Tongren : Tibet – without going to Tibet
There are so many of them I’ve inadvertently slipped into a slight mediation, walking along the wall of Tibetan Prayer wheels, circumbobulating around the temple clockwise, spinning the wheels clockwise, always clockwise. It’s said you good karma for this, if that’s true, I’ve gained a lot today! I move along the wall behind some local Tibetans who turn and smile at the lone foreigner following them along the line and continue to spin the wheels. I like it here, Tongren, Tibet without actually going to Tibet.
I would have liked to visit Tibet on this trip, but the permit fee is so high, most backpackers on a budget like me just simply can’t afford it. Couple that with what I’ve heard about having to stay with a guide and being quite restricted with what you see, it hardly seemed worth it. There is another way though!
Not all of Tibet is technically in the province of Tibet. Much of Northern Sichuan as well as Qinghai and Gansu Provinces sit on the edge of the Tibetan plateau and are inhabited by Tibetan people. You won’t get to see the Potala Palace, but there are still quite a few significant Tibetan monasteries and beautiful mountain views to give you a taste of Tibet without the permit hassle.
Tongren is a village in Qinghai province, China about 4 hours bus ride from the provincial capital of Xining. The first delightful thing about visiting Tongren is the bus ride there. Once your out of the city the road starts to wind through amazing mountain pathways taking in lakes and if the weather is clear the peaks of the Tibetan mountain ranges rising up in the background. Small monasteries and colourful prayer flags dot the road and giant painted Buddhas adorn the rock faces, it’s almost worth going just for the journey alone.
Tongren is dusty but quaint little town. The population is made up mostly of ethnic Tibetans and the Muslim Hui, with both cultures equally prominent throughout the town. The main feature of the town is the beautiful, and quite large Longwu monastery. Like a lot of monasteries and cultural sites of China it was destroyed during the cultural revolution and rebuilt in the 1980′s. I don’t want to go to much into the politics of the whole thing in a travel blog, I will just say it is a positive move that many of the destroyed sites are being rebuilt.

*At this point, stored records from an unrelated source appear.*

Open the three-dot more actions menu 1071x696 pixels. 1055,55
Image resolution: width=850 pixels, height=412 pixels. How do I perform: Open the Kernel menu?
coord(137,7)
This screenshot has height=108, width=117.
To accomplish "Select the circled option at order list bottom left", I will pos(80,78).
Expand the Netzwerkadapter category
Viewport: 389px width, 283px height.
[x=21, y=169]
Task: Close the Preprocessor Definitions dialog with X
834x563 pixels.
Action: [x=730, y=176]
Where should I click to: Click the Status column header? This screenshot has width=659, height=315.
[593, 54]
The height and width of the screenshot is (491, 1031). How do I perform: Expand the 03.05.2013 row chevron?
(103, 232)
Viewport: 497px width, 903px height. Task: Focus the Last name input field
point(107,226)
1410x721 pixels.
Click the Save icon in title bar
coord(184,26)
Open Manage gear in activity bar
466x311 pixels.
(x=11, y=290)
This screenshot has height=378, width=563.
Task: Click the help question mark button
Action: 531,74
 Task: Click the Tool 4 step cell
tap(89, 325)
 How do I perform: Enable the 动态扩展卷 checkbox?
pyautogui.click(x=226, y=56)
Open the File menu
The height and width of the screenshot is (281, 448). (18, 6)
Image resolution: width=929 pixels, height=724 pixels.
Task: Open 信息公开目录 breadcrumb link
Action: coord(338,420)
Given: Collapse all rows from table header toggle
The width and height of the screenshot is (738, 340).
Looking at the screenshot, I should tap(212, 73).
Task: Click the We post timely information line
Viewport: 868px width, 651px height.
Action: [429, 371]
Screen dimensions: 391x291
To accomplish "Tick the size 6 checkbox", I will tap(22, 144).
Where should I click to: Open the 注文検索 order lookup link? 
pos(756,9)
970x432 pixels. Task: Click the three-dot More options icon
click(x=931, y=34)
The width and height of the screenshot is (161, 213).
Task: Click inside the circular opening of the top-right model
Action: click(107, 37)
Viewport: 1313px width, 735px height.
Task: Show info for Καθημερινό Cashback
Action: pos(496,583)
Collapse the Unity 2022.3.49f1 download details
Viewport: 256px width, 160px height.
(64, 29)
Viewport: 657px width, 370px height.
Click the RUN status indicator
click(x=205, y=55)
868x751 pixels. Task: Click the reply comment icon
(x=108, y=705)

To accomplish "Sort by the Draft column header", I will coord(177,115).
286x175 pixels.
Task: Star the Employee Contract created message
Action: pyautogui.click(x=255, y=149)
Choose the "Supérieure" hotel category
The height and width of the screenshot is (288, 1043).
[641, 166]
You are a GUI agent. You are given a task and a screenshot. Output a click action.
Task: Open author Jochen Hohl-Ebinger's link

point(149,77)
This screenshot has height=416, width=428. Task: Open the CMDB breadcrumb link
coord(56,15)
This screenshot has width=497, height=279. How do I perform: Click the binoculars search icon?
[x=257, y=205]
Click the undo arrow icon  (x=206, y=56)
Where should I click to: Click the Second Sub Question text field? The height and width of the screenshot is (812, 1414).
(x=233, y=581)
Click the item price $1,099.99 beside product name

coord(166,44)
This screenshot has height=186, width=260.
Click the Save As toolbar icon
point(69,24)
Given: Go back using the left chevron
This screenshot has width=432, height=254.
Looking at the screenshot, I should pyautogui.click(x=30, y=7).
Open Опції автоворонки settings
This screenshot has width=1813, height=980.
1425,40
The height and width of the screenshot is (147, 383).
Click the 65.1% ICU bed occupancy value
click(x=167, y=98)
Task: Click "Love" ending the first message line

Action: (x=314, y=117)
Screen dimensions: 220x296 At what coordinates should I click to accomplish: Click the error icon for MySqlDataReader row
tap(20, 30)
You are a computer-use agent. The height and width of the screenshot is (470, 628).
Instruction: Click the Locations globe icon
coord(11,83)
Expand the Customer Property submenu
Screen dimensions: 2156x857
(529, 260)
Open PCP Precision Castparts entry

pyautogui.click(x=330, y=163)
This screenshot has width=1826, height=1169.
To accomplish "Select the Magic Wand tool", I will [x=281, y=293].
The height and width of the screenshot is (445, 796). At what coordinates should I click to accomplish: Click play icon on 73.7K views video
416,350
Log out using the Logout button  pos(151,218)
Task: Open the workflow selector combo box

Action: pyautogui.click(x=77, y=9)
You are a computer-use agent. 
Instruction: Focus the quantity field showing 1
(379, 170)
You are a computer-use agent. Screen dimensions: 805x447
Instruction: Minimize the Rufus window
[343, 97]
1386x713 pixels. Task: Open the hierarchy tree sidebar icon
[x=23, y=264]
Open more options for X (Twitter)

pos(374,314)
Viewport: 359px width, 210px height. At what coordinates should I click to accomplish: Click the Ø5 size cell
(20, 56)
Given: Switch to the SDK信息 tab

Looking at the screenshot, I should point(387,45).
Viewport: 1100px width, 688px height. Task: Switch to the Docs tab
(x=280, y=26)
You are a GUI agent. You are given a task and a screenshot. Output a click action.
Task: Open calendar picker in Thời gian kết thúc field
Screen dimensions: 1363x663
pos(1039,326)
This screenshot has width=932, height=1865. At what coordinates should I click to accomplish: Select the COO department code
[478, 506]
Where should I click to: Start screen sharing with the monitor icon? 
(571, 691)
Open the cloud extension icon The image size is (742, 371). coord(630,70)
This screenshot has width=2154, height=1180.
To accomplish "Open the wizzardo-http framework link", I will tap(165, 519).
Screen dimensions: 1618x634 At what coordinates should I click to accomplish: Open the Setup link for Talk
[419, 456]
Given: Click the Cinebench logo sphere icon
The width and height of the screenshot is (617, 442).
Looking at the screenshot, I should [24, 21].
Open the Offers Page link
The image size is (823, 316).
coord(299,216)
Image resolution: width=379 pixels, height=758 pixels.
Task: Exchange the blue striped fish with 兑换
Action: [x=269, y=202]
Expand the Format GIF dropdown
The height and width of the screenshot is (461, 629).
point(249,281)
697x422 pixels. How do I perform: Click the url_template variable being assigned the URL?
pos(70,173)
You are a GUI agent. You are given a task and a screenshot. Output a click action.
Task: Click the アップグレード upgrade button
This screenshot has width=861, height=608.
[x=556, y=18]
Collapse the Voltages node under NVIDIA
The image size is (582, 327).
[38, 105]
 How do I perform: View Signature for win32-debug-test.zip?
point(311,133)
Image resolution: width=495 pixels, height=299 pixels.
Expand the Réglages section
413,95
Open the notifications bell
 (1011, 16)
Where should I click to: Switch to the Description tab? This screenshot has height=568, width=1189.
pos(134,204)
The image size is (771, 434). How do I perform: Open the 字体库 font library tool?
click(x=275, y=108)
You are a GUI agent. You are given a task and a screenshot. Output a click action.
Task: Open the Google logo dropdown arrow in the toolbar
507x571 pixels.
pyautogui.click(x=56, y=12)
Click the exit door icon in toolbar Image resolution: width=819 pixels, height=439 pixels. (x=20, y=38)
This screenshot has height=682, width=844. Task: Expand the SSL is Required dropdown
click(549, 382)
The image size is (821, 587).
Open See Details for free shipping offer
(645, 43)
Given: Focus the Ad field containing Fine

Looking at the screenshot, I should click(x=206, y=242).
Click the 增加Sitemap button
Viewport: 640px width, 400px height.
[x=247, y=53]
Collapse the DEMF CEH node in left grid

Tongren is also a famous centre of the Buddhist art form of Thangka painting. Thangka art normally represents Buddhist deities or Mandalas painted on silk. Actual gold is often used in the paintings. I’ve been in love personally with Thangka art since I first discovered it in Nepal about 7 years ago, so it was amazing to see so many artists in one place working on so many amazing pieces. Just wander the streets of Tongren and you will find many spots to stop and watch these fascinating works being created.
There are many other villages to visit in the Qinghai/Gansu areas to give you a taste of Tibet. I would loved to have had more time to explore the area, but due to an issue with local ATM’s (see ‘things to consider’ below) and a time constraint to get to the Kyrgyzstan border it will have to wait for another trip.
Things to consider
The need to take cash with you
I didn’t take a lot of cash with me. I have found in general in China that the most reliable ATM’s are the ICBC ones. Tongren did not have an ICBC ATM, in fact Tongren did not have a single ATM that would work with any of my cards. The upshot of this was I couldn’t continue on with my journey as planned, as I couldn’t risk the same thing happening in the next town and being stuck without money and not being able to get back. Take plenty of cash with you when leaving major cities
Take a Chinese Language Guide
No one is going speak English. If you want to be understood you will need a Chinese phrase book, or app on your smartphone/tablet. I cannot stress enough how many times this has saved me from complete despair. Communications is the hardest thing I’ve found about travelling through China, and the further away from the cities you get the harder it becomes
The Tibetan issue
I’ve read many times on various forums that these towns are ‘closed’ or hotels won’t take foreigners. From being in the area, this was not my experience at all. It’s probably worth checking, especially around times of Tibetan New Year in March, but generally I think most of that information is quite outdated. When the bus went through one army checkpoint my ID wasn’t even required, so there seems to be no current issues or restrictions on visiting Tibetan towns.
Should you go?
Absolutely! It’s been one of my favourite areas of China so far. Tongren was a delightful town and the area was full of the cleanest air I’ve breathed in China. Scattered with many historic sites and Tibetan towns, I think it’s a great alternative to visiting Tibet itself.